Beryl Adamsbaum's Only Believe climaxes at Easter, a golden time for the world that needs to know. On page 118 in her final chapter for the book, Beryl tells about a time she had alone, away from home and "in a small apartment in the Swiss Alps." She was trying to renew herself in a change of scene during a particularly stressful time in her life and her thinking. In the mountain apartment, a change occurred in her habitual way of viewing a big part of her life:
"God enabled me to see my daily grind as service
to others and therefore to him.
He gave me a different perspective on life.
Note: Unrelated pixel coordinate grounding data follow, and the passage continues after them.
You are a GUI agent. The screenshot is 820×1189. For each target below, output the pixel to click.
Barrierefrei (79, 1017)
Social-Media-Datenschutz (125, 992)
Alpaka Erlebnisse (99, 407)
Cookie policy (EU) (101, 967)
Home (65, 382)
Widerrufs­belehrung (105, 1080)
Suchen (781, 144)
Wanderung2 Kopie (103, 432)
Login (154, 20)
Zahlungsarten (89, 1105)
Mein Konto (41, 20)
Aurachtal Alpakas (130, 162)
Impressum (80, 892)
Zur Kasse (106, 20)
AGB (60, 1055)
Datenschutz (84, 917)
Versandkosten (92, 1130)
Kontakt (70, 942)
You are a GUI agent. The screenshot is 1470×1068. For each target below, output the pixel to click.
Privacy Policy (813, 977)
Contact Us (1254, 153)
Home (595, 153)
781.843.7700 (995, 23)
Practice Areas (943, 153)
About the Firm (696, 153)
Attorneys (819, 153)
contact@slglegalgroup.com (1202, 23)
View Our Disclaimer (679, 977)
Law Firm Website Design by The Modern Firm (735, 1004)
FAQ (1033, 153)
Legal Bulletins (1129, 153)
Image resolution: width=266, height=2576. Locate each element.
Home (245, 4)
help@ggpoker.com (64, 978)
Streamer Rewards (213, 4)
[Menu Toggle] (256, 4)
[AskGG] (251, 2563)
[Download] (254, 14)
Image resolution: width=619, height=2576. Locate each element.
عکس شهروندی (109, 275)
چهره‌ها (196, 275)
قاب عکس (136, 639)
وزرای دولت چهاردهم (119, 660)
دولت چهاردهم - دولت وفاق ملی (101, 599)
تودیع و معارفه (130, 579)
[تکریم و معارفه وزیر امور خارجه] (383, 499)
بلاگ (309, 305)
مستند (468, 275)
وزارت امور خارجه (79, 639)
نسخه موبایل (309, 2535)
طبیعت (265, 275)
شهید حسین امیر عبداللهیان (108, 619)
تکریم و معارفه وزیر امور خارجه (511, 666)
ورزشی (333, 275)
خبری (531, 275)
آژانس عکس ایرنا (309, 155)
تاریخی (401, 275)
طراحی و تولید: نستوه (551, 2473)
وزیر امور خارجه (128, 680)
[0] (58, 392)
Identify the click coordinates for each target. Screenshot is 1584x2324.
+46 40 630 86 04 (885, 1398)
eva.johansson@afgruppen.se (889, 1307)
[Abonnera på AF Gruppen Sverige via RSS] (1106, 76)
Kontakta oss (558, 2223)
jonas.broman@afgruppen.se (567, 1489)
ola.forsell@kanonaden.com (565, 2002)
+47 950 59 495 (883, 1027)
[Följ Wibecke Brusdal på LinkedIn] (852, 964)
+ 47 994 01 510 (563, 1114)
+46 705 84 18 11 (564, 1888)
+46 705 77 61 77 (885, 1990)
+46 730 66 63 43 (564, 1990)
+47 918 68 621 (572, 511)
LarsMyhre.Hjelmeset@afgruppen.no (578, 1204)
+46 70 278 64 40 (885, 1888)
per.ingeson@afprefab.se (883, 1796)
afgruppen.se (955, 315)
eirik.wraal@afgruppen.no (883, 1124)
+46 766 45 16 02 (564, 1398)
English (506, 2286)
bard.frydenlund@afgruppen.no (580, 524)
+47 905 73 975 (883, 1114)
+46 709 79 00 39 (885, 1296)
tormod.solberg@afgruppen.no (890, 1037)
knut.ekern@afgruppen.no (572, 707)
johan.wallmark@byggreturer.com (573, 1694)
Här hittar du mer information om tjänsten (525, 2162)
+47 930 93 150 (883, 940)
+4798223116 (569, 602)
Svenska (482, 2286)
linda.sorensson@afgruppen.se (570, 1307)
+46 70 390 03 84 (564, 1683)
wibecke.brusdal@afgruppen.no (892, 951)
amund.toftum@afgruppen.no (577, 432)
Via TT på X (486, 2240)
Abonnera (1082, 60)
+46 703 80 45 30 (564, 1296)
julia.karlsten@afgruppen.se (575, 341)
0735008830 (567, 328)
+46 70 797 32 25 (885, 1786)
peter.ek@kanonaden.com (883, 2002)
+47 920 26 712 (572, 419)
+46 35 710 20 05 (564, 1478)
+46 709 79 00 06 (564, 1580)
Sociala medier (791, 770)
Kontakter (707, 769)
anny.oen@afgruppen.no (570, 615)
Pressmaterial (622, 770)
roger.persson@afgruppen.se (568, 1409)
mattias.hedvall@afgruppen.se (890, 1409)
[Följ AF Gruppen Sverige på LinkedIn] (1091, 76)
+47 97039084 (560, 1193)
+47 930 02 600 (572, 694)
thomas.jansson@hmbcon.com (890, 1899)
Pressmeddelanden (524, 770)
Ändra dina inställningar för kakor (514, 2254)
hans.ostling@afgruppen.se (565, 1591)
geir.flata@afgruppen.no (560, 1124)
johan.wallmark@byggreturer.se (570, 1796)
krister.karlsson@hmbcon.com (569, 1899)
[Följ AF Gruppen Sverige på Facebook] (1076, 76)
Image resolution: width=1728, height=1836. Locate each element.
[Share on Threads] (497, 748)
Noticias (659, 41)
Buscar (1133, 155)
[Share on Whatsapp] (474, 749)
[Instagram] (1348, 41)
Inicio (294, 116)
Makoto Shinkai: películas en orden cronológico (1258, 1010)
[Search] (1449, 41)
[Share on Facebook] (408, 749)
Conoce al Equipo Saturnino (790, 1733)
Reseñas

He helped me to see what I call
'the glorious in the mundane'"
With the last line, above, Beryl continued to extract the ore, the gold, while telling of God at work in a commonplace context...tiredness from drudgery that threatens us in everyday work or service to others.
Beryl's description of a deeply experienced insight could be a launching point for you, if you write about the Friday before Easter. What was more mundane, commonplace, or routine than the everyday routines we need to keep. In the world of Jesus in his earthly time, what was more accepted than the crosses of shame used by the punitive Roman Empire?
Yet, routine in Roman-occupied Palestine was soon to be revealed as a scene of glory, where One sent of God and Son of God, took the sin of the world upon himself. Even soldiers at the foot of his cross suspected or foresaw glory without realizing it. The "worst of sinners" for whom Jesus prayed from that rugged cross must have wondered, deep within, what they were not seeing in what they were witnessing, of which they were participants.
We think of the record we have of that time: a dozen friends together for a private Passover meal with their mentor, a Roman hearing and trial soon to begin in the middle of the night, lifeless bodies brought down from crosses as "criminals," a tomb gifted for one, and weeping Jews--men and women of no rich reputation or power. These were among the many common ingredients of that historical time when in the midst of the commonplace glory was at work.
C. S. Lewis said, of Easter, "Away with tears and fears and troubles!...Man is a creature whom the Angels--were they capable of envy--would envy. Let us lift up our hearts! At some future time perhaps even these things it will be a joy to recall" --Letters, C. S. Lewis/Don Giovanni Calabria, 27 March 1948, from The Quotable Lewis.
What gold of truth and encouragement will you put yourself into mining soon, in preparation to write about Passover or Easter days and nights?